2.º – Encontra-se enquadrada no regime normal mensal em IVA, e em IRC é tributada pelo regime geral.
3.º – A liquidação objecto da presente Impugnação Judicial resultou de uma acção inspectiva, cujo relatório se encontra junto ao processo de Reclamação Graciosa com o n.º ...72, cujo teor aqui se dá por reproduzido.
4.º – O processo de Reclamação Graciosa foi objecto de deferimento parcial – cfr. teor de fls. 160 a 165 do processo de Reclamação Graciosa apenso aos autos.
5.º – A ora Impugnante deduziu reclamação da liquidação alegando que na sequência da acção de fiscalização a que foi sujeita, tinham resultado correcções ao lucro tributável quer por aplicação de métodos indirectos quer por correcções meramente aritméticas, e que, relativamente às primeiras correcções tinha apresentado reclamação nos termos do art.91º da LGT.
Acrescentou que, pelo facto de não ser possível fragmentar o acto tributário em parte sujeita a métodos indirectos e parte sujeita às normas gerais de tributação, as correcções de natureza meramente aritmética deveriam ter sido, igualmente, apreciadas em sede de comissão de revisão, mas que, ainda assim, apresentava argumentação no sentido da anulação da correcção de 688 924,43 euros, valor que se encontrava registado na conta 2734 – Proveitos diferidos, e da liquidação de juros de mora.

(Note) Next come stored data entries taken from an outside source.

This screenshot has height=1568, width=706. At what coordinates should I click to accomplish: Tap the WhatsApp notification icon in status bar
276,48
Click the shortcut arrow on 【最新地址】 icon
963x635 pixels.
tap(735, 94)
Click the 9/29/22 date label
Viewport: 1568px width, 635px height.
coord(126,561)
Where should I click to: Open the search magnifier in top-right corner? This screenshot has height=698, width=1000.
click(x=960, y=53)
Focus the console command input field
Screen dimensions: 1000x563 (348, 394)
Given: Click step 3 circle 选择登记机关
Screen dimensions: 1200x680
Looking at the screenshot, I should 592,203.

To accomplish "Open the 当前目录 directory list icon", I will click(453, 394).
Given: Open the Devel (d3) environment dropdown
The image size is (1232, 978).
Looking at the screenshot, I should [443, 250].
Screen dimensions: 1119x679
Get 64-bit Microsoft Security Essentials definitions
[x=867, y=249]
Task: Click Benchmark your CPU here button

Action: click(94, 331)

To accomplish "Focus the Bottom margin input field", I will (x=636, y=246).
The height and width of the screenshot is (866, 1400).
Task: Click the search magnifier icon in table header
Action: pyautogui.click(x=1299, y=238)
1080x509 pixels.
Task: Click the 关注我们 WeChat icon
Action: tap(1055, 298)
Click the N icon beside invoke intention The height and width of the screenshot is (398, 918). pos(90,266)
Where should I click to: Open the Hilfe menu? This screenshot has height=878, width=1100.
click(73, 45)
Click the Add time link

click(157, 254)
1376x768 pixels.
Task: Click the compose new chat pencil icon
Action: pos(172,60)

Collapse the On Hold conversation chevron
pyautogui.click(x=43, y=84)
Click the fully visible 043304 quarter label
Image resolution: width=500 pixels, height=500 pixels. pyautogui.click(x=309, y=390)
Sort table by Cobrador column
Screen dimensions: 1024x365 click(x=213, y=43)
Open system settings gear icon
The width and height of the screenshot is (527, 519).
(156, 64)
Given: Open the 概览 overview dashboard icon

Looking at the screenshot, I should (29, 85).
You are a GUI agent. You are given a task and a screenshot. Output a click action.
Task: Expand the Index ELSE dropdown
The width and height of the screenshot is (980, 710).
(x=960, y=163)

6.º – Para efeitos de apreciação da reclamação a administração fiscal solicitou à Inspecção Tributária informação relativamente às correcções reclamadas – cfr. doc. de fls. 129 a 139 do processo de Reclamação Graciosa apenso aos presentes autos.
7.º – Com base no que foi elaborado o Projecto de Despacho – cfr. teor de fls.140 a 143 do processo de Reclamação Graciosa apenso aos autos.
8.º – A ora Impugnante exerceu o seu direito de audição, alegando ter havido omissão de pronúncia no Projecto de Despacho e reiterando a sua observância do principio da especialização dos exercícios relativamente aos valores objecto de correcção – cfr.doc. de fls. 150 a 157 do processo de Reclamação Graciosa apenso aos autos.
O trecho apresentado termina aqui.